Bagikan:

JAKARTA - Ahli aritmia dari Heartology, dr. Sunu Budhi Raharjo, menjelaskan, pulsed-field ablation (PFA) merupakan teknologi canggih yang menggunakan gelombang listrik pendek untuk menangani fibrilasi atrium (FA), jenis gangguan irama jantung yang paling umum di Indonesia.

Dalam pernyataannya di Jakarta pada Kamis, dr. Sunu menyebutkan, selain penyakit jantung koroner, aritmia juga menjadi salah satu penyebab utama penyakit jantung. Diperkirakan terdapat sekitar tiga juta penderita FA di Indonesia, dengan angka yang terus meningkat.

"Fibrilasi atrium adalah kondisi di mana serambi jantung (atrium) berdenyut sangat cepat dan tidak teratur. Normalnya, jantung berdetak sekitar 60-100 kali per menit saat kita beristirahat. Namun pada FA, denyut serambi jantung bisa melebihi 400 kali per menit, meningkatkan risiko penggumpalan darah dan gagal jantung," jelasnya.

Dr. Sunu menambahkan, penggumpalan darah yang terjadi akibat FA dapat menyebabkan stroke. Pasien dengan FA memiliki risiko stroke 4-5 kali lebih tinggi dibandingkan dengan mereka yang tidak mengalami kondisi ini. Selain itu, denyut jantung yang tidak teratur dapat meningkatkan risiko gagal jantung dan kematian.

Penanganan FA biasanya melibatkan pengobatan, kontrol faktor risiko, dan prosedur kateter ablasi. Pada pasien yang tidak merespons terapi obat, kateter ablasi menjadi pilihan untuk mencegah penurunan fungsi jantung, mengurangi risiko stroke, dan memperpanjang harapan hidup pasien.

▶ **Materi yang disediakan**

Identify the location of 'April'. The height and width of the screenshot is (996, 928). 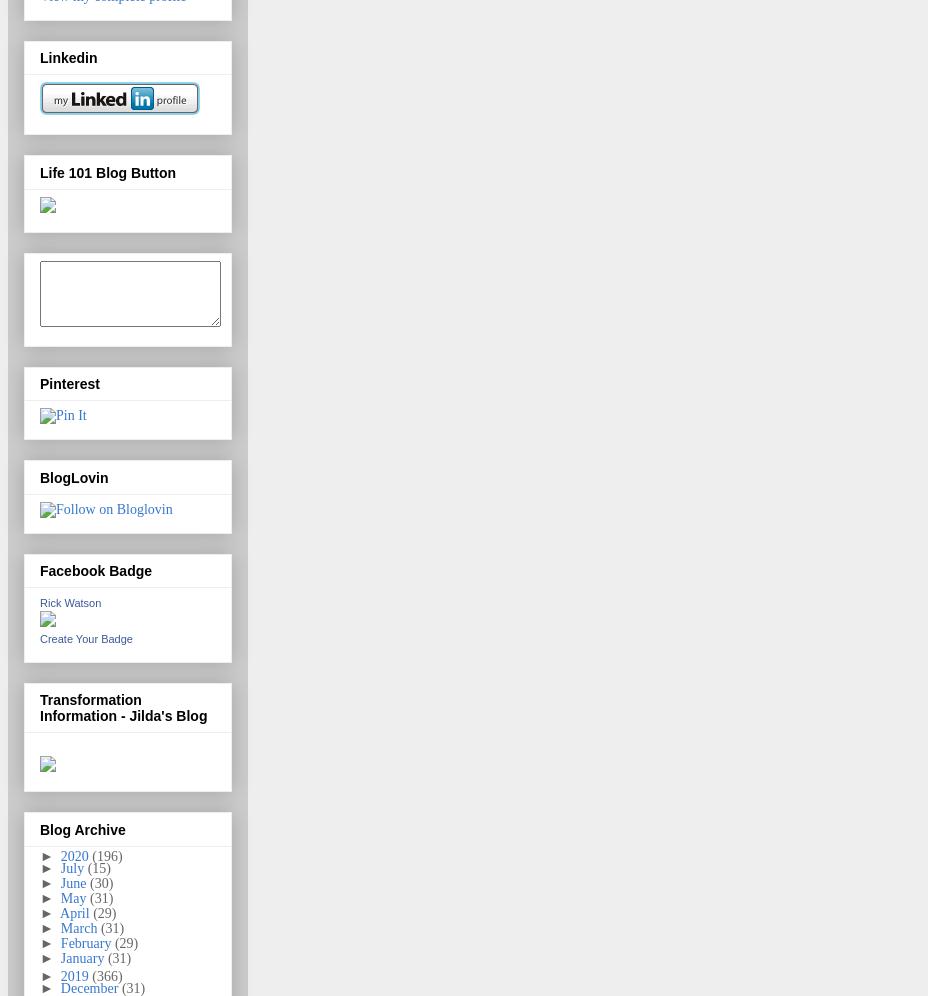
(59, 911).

▶ **Berdasarkan informasi**
- A) Jawablah pertanyaan berikut berdasarkan kutipan dokumen:
(i) Apa yang digunakan teknologi pulsed-field ablation untuk menangani fibrilasi atrium?
(ii) Berapa perkiraan jumlah penderita fibrilasi atrium di Indonesia?
(iii) Berapa kali lebih tinggi risiko stroke pada pasien fibrilasi atrium dibandingkan dengan orang yang tidak mengalaminya?
- B) Ringkaslah kutipan dokumen dalam dua kalimat.
Materi tersebut terpisah dari kutipan dokumen.

▶ **Kumpulan jawaban**
- A)
(i) Gelombang listrik pendek.
(ii) Sekitar tiga juta orang.
(iii) 4-5 kali lebih tinggi.

- B) Menurut dr. Sunu Budhi Raharjo dari Heartology, pulsed-field ablation adalah teknologi yang memakai gelombang listrik pendek untuk menangani fibrilasi atrium, gangguan irama jantung paling umum di Indonesia dengan sekitar tiga juta penderita. Pada kondisi ini serambi jantung berdenyut sangat cepat dan tidak teratur sehingga risiko penggumpalan darah, stroke, gagal jantung, dan kematian meningkat, dan penanganannya meliputi pengobatan, kontrol faktor risiko, serta prosedur kateter ablasi.